DERİ MAMULLERİ ORGANİZE SANAYİ BÖLGESİ
İzmir'in en önemli ihracat merkezlerinden olduğunu hatırlatan Gündoğdu, "Gelişen sanayi ve ihracat potansiyelini korumak, rekabetçilik ve sürdürülebilirlik konularında şehrin öncü rolünü sürdürmek için organize sanayi bölgelerinin önemi büyük. Deri sektörleri özelinde İstanbul ve Uşak’ta iki organize sanayi bölgesi faaliyetlerine devam ediyor. İzmir’de deri sektörümüzün kümelenmesinin gerek istihdamın artırılması, gerek nitelikli ara eleman devamlılığı, gerekse sektörün sürdürülebilirlik ile ilgili altyapısının gelişmesine katkı sağlayacağı tartışmasız. Emek yoğun sektörlerde yan sanayinin gelişmesi için sektörün tüm unsurlarının bir arada hareket etmesi gerekiyor. İzmir’in sürdürülebilirlik imajı çalışmalarına İzmir Ayakkabı, Saraciye, Deri Konfeksiyon, Deri Mamulleri Organize Sanayi Bölgesi’nin kurulmasıyla farkındalık kazandırılacak. Şehre yakın, personelin rahatça ulaşabileceği, Avrupa Yeşil Mutabakatı çerçevesinde yeni organize sanayi bölgesi sektörlerimizin ihtiyaçlarına yanıt verebileceği tüm sektör paydaşlarımız tarafından olumlu karşılanıyor" diye konuştu.

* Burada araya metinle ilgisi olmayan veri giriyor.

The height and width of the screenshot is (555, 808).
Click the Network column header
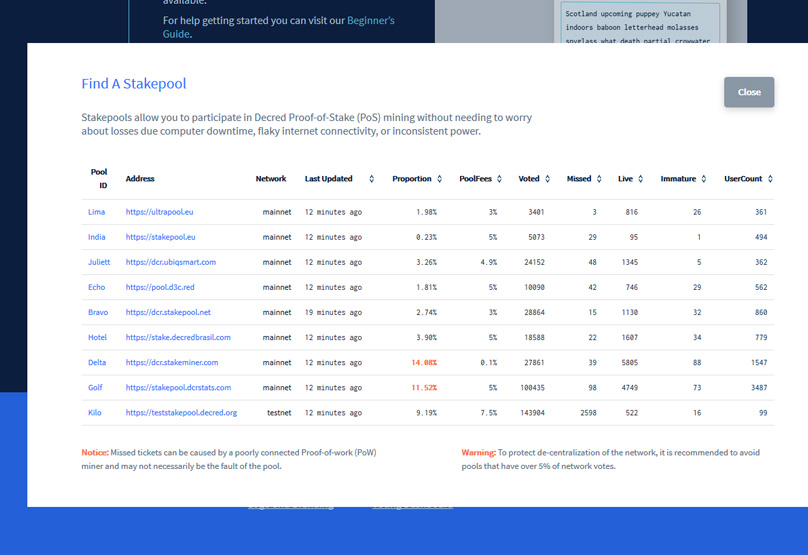click(x=270, y=179)
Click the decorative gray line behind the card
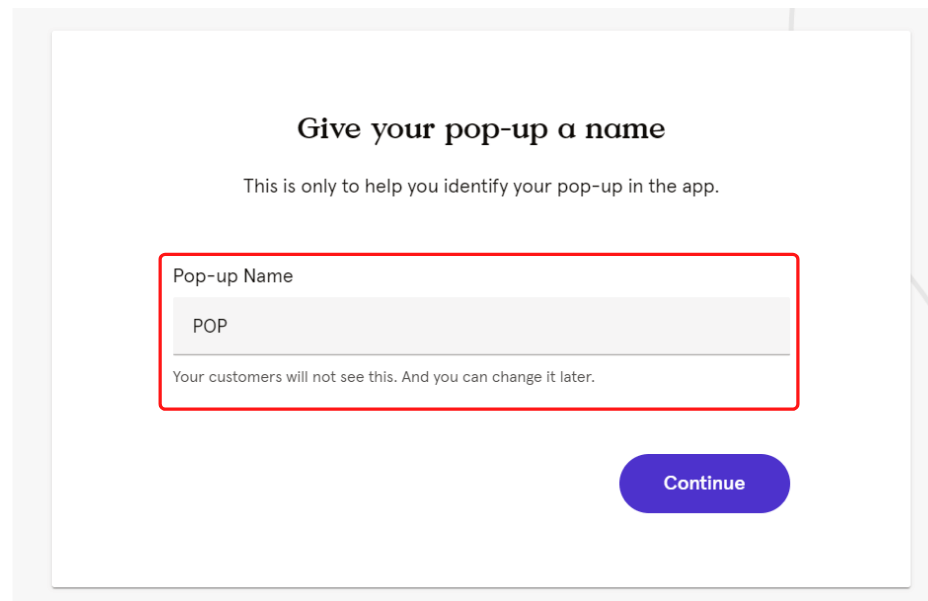 (x=791, y=19)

HAM MADDE İTHALATINDA İHRACATÇIYA EK VERGİ MUAFİYETİ
Hammadde karşılama sıkıntısına da değinen Halil Gündoğdu, "Küresel ticarette rekabet ettiğimiz birçok ülke bilhassa Uzak Doğu’dan ek vergi olmadan ham madde ithal edebiliyorken Türkiye’deki ek vergiler dolayısıyla sektörlerimiz ucuza ham madde temin edemiyor, yüksek üretim maliyetleri nedeniyle küresel rekabette zorluklar yaşıyor. Halihazırda firmalarımıza vergi muafiyeti sağlayan Dahilde İşleme Rejimi geç kapatmalardan ve iş yükü prosedürlerinin fazla olmasından kaynaklı firmalarımız için her zaman verimli enstrüman olarak kullanılıyor. Bu sebeple, bu rejime benzer yapıda deri konfeksiyon ve saraciye sektörlerimizde ihracatçı firmalarımıza ham madde ithalatında ek vergi muafiyeti ile kolaylık sağlanması yönünde yeni bir uygulamanın bu sektörlerimizde ülkemizin rekabetçi gücünün artırılmasında büyük önem arz ediyor" dedi.
ARA ELEMAN EKSİKLİĞİ
Deri konfeksiyon, saraciye ve ayakkabı sektörlerimizdeki yetişmiş ara eleman eksikliğinin sektörlerde kapasite kaybı yarattığına da dikkat çeken Gündoğdu, meslek liseleri aracılığıyla bilinçli ve sektörün ihtiyaçlarına cevap verecek nitelikte tedrisat sonrası sektörlere kazandırılacak gençlerin rahatça iş bulacağını ve istihdama kazandırılacağını açıkladı. Türkiye’de deri sektörü genelinde her yıl 500-1.000 arasında yeni elemana ihtiyaç duyulduğunu da belirten Gündoğdu, asgari ücretin üzerinde ücret ile işe başlayacak gençlerin vasıflı iş gücü konusunda katkı sunacağını ifade etti.